Work instructions ▸ Nothing should be output except the lines from the top of the material below through the line that contains "Order Status (125, 2127)", each exactly as written.

Extracted data ▸
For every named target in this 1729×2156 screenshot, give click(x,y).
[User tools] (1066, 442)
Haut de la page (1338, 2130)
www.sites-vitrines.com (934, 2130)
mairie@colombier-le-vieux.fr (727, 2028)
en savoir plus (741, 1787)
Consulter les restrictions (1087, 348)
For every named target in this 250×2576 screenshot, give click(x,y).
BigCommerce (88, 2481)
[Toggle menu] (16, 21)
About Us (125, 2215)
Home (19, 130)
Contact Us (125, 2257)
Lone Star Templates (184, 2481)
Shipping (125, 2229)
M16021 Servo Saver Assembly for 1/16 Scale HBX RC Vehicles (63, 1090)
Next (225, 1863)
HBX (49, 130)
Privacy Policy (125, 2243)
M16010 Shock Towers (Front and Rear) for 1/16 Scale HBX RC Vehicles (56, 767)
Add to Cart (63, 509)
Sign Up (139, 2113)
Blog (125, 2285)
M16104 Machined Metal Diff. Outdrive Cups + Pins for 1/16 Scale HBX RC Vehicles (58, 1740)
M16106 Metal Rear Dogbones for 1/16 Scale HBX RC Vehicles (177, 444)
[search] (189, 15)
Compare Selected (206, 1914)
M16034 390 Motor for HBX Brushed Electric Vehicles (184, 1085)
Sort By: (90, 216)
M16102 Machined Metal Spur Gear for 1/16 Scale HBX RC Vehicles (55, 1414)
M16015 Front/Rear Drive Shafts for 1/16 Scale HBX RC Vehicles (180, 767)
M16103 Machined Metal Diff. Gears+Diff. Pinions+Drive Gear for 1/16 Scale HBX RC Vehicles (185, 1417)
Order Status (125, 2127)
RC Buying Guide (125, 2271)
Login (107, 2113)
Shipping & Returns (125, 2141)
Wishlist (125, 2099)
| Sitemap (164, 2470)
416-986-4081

Solution for this problem ▸
For every named target in this 1729×2156 screenshot, give click(x,y).
[User tools] (1066, 442)
Haut de la page (1338, 2130)
www.sites-vitrines.com (934, 2130)
mairie@colombier-le-vieux.fr (727, 2028)
en savoir plus (741, 1787)
Consulter les restrictions (1087, 348)
For every named target in this 250×2576 screenshot, give click(x,y).
BigCommerce (88, 2481)
[Toggle menu] (16, 21)
About Us (125, 2215)
Home (19, 130)
Contact Us (125, 2257)
Lone Star Templates (184, 2481)
Shipping (125, 2229)
M16021 Servo Saver Assembly for 1/16 Scale HBX RC Vehicles (63, 1090)
Next (225, 1863)
HBX (49, 130)
Privacy Policy (125, 2243)
M16010 Shock Towers (Front and Rear) for 1/16 Scale HBX RC Vehicles (56, 767)
Add to Cart (63, 509)
Sign Up (139, 2113)
Blog (125, 2285)
M16104 Machined Metal Diff. Outdrive Cups + Pins for 1/16 Scale HBX RC Vehicles (58, 1740)
M16106 Metal Rear Dogbones for 1/16 Scale HBX RC Vehicles (177, 444)
[search] (189, 15)
Compare Selected (206, 1914)
M16034 390 Motor for HBX Brushed Electric Vehicles (184, 1085)
Sort By: (90, 216)
M16102 Machined Metal Spur Gear for 1/16 Scale HBX RC Vehicles (55, 1414)
M16015 Front/Rear Drive Shafts for 1/16 Scale HBX RC Vehicles (180, 767)
M16103 Machined Metal Diff. Gears+Diff. Pinions+Drive Gear for 1/16 Scale HBX RC Vehicles (185, 1417)
Order Status (125, 2127)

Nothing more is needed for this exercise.